Segment Open
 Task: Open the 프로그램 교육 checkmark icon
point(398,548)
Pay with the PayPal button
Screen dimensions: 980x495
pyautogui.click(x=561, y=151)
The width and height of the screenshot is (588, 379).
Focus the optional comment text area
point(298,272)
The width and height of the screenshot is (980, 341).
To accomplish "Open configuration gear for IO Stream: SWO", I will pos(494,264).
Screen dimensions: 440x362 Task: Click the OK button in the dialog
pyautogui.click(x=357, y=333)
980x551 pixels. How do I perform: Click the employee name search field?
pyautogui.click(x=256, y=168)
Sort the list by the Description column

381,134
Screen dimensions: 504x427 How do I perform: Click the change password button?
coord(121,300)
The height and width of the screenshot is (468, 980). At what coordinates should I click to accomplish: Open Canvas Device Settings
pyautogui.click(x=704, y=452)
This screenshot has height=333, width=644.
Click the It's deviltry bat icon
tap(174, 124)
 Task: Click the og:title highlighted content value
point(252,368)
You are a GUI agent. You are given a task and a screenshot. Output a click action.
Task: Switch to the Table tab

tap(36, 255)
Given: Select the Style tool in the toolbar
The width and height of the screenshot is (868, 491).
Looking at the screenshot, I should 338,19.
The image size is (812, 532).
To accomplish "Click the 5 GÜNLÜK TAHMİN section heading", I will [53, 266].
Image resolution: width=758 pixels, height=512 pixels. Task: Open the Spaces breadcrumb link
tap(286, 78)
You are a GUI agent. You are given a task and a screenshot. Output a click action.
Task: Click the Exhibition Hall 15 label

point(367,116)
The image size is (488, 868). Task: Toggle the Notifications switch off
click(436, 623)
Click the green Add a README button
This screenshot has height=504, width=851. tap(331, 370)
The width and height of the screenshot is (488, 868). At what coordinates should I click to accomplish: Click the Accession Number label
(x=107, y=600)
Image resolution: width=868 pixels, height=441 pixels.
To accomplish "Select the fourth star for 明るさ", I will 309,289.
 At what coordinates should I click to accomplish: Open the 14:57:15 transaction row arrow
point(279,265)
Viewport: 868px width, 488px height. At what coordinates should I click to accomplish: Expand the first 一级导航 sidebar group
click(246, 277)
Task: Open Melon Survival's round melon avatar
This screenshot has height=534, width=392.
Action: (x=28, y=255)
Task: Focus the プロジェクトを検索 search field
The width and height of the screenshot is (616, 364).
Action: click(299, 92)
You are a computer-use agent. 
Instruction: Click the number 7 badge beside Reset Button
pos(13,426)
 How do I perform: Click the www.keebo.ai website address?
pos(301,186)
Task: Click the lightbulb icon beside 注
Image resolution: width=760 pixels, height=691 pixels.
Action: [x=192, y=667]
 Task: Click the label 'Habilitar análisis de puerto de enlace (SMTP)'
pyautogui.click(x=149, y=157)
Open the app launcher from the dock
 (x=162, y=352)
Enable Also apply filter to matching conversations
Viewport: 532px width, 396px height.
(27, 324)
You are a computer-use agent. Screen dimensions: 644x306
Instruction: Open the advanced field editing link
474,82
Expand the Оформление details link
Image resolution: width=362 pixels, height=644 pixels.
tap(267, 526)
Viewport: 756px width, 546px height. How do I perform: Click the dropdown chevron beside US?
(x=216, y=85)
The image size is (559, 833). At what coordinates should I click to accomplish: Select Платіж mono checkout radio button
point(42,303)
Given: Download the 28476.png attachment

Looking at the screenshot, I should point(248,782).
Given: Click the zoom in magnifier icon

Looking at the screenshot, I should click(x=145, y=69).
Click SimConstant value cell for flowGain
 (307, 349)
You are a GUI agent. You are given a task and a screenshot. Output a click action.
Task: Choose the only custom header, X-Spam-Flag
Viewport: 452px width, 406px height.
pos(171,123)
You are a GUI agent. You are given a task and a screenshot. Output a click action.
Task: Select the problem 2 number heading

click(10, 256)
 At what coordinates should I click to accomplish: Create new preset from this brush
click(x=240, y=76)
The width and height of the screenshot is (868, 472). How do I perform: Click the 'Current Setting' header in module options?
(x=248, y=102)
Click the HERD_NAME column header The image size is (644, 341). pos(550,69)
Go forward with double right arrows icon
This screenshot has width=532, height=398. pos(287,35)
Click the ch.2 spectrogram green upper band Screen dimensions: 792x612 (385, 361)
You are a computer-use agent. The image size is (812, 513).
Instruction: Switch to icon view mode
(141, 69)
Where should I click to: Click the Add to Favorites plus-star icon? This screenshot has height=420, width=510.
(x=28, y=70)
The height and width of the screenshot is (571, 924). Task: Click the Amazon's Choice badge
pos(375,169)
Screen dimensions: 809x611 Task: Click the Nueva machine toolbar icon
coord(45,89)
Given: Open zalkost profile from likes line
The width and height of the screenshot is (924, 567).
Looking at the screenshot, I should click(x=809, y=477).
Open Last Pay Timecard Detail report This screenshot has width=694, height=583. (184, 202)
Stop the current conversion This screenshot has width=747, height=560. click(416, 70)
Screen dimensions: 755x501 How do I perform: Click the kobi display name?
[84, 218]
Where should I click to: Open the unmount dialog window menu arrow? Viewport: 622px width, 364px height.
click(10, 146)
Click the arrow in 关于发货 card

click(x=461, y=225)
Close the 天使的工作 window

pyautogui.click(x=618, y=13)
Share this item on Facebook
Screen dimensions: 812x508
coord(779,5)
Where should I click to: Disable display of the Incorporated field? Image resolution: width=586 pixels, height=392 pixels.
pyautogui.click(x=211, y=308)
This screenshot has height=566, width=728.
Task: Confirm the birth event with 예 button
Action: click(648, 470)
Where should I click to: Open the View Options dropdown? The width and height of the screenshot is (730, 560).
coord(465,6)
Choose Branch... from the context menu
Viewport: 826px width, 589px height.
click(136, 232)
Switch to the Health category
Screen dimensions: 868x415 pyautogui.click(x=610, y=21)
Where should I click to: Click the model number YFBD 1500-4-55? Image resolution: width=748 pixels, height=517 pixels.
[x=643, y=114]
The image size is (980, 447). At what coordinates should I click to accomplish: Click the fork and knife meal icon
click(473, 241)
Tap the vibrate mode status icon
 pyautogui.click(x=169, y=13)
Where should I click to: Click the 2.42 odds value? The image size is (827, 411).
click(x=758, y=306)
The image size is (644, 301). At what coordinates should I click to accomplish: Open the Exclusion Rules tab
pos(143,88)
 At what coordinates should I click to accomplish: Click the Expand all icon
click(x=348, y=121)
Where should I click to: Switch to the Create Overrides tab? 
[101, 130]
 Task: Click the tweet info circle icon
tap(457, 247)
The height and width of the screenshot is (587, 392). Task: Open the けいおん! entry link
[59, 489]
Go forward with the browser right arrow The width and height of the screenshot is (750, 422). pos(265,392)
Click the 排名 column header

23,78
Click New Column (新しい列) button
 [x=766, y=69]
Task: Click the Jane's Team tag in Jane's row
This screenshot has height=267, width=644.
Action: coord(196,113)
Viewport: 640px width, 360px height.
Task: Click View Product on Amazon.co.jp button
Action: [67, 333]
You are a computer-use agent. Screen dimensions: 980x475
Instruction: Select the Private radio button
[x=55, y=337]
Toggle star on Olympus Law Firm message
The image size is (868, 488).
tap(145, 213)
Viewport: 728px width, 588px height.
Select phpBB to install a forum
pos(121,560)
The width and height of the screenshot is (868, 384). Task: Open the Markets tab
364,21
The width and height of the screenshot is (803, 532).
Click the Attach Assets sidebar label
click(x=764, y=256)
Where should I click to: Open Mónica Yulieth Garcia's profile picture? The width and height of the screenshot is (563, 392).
Segment Closed
■ EXERCISE INSTRUCTIONS ■
Look through the entries above. Copy each line in which the string "Choose" occurs.

■ ANSWER SECTION ■
Task: Choose the only custom header, X-Spam-Flag
Choose Branch... from the context menu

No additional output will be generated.